→ **Your goal**:
Copy every line of the material below exactly.

→ **Provided material**:
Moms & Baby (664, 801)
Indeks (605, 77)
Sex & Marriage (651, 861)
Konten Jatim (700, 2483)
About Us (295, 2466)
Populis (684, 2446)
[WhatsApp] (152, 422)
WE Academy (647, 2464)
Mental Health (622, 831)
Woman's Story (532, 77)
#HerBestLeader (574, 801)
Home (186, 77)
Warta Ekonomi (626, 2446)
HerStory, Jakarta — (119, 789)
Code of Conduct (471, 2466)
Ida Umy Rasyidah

→ **Result of this exercise**:
Moms & Baby (664, 801)
Indeks (605, 77)
Sex & Marriage (651, 861)
Konten Jatim (700, 2483)
About Us (295, 2466)
Populis (684, 2446)
[WhatsApp] (152, 422)
WE Academy (647, 2464)
Mental Health (622, 831)
Woman's Story (532, 77)
#HerBestLeader (574, 801)
Home (186, 77)
Warta Ekonomi (626, 2446)
HerStory, Jakarta — (119, 789)
Code of Conduct (471, 2466)
Ida Umy Rasyidah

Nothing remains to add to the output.